== Data for processing ==

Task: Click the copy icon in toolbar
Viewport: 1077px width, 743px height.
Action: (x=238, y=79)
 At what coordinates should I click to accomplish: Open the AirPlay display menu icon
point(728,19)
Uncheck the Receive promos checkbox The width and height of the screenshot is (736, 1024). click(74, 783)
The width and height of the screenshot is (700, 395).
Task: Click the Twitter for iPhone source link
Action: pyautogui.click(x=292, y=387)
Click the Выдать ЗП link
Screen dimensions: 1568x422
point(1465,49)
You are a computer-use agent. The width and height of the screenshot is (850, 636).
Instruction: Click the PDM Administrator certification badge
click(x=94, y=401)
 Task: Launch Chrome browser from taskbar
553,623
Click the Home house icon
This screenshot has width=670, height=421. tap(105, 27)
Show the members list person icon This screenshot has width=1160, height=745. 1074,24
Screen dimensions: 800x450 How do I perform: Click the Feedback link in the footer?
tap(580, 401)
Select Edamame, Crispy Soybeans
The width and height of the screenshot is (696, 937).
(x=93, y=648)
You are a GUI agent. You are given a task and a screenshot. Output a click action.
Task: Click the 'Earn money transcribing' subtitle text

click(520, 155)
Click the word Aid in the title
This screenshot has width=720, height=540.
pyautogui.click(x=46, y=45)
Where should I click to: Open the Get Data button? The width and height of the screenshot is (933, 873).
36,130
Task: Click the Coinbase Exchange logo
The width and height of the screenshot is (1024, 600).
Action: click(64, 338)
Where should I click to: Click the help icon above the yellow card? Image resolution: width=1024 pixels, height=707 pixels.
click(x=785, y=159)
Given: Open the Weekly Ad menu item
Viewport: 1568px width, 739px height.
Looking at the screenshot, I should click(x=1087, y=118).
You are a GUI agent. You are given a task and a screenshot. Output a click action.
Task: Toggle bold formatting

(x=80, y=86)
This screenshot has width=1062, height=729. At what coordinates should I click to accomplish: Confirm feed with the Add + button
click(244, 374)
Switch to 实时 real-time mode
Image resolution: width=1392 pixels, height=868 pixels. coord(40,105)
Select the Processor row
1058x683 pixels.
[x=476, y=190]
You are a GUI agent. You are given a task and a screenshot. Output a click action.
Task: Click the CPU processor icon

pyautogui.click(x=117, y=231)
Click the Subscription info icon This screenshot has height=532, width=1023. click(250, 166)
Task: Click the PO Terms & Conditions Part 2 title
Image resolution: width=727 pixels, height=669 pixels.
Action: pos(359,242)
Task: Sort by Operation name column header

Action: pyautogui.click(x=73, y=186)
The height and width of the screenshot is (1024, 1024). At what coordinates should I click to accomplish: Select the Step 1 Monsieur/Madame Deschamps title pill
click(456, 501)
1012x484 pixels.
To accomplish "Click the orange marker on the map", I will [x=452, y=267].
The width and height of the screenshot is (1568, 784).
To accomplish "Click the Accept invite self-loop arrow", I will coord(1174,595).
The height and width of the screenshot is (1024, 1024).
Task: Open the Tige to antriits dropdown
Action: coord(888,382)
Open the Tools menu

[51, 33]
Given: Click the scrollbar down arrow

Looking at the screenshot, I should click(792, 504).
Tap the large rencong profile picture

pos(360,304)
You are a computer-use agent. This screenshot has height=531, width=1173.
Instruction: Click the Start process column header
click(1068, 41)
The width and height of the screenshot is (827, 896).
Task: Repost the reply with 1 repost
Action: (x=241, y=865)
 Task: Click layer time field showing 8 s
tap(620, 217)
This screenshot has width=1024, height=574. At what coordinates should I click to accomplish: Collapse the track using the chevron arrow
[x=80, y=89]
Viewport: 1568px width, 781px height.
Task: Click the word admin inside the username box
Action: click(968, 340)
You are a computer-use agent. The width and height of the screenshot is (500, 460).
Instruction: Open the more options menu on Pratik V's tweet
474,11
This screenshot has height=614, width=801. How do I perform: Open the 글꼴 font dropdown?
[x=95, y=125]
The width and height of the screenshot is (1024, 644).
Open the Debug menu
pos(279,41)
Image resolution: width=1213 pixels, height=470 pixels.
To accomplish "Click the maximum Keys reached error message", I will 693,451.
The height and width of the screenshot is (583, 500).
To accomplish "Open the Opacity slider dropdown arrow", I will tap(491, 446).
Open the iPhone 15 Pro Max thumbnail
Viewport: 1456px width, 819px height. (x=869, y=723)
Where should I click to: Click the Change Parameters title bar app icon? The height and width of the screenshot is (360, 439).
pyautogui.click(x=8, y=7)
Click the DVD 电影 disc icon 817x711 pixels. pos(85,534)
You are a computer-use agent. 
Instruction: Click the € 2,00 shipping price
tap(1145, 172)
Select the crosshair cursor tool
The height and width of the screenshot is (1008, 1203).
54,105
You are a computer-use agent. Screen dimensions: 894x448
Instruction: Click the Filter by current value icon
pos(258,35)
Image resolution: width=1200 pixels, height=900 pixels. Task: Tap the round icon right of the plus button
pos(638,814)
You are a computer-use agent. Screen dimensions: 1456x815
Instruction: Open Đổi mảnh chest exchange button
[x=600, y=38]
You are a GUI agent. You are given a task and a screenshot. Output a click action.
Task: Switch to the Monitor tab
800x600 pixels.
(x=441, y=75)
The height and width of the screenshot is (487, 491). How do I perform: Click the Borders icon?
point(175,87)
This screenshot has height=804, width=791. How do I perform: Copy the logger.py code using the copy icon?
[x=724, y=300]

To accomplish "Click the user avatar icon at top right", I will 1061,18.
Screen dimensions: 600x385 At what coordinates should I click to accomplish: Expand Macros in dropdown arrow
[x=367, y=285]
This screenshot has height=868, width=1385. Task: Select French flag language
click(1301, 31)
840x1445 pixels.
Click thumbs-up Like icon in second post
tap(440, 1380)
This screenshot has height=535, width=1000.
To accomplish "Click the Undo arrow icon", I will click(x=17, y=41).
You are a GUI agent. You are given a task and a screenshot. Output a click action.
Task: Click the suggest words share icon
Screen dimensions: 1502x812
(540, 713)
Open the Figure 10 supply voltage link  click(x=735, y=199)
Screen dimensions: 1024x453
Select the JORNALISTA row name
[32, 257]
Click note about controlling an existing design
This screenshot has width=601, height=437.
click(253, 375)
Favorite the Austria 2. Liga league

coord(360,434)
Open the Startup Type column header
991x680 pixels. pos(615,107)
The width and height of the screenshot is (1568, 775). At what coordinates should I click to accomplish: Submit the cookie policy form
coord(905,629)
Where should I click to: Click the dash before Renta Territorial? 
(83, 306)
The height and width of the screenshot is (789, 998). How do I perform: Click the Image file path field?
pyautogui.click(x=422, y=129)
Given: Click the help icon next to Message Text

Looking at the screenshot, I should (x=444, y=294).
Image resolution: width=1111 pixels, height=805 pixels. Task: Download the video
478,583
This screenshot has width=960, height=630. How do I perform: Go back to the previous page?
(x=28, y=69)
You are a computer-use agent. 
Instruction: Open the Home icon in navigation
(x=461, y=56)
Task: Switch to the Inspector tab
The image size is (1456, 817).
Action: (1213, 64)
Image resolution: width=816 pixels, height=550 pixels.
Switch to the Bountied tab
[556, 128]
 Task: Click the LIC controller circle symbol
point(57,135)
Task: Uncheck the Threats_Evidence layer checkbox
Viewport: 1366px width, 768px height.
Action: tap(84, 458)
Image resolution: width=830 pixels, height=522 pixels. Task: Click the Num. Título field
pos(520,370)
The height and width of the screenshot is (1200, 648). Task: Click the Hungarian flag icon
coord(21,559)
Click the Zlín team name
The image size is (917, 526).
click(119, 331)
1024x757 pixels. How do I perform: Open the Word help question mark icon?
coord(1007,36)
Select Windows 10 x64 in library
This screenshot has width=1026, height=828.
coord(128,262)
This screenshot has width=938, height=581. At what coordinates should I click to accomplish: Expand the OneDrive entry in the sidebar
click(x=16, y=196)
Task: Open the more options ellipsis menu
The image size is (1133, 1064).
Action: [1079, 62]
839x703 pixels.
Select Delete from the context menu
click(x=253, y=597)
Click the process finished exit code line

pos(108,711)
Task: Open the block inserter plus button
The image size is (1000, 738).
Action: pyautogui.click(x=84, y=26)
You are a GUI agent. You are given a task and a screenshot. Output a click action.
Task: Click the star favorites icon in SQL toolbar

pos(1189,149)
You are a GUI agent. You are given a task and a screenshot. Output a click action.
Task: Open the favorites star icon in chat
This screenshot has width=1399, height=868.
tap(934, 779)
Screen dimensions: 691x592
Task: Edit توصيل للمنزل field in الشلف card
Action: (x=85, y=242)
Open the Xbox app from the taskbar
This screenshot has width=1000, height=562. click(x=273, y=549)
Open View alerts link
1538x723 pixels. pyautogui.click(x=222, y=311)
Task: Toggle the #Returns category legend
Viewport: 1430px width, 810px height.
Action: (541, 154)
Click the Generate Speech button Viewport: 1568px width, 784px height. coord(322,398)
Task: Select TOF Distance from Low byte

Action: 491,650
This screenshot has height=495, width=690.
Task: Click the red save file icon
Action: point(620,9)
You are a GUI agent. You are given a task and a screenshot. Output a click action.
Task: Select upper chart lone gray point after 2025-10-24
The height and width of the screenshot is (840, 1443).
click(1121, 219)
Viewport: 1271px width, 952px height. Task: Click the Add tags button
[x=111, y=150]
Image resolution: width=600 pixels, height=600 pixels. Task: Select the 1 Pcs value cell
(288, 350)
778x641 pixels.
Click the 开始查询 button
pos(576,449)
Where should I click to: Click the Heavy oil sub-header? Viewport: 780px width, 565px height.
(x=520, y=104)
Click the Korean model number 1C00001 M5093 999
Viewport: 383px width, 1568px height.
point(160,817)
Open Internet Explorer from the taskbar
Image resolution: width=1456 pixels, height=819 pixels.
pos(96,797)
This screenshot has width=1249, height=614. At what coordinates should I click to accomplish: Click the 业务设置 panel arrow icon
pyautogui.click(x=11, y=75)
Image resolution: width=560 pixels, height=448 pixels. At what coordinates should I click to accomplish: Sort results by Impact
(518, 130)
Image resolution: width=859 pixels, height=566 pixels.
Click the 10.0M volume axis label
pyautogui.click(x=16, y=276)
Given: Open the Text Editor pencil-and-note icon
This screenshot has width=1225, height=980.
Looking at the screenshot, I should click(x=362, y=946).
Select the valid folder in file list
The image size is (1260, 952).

===

**Problem to work on**
What is wanted is the number of lines holding "computer" in the entries. Nothing else should be given.

**Task result**
7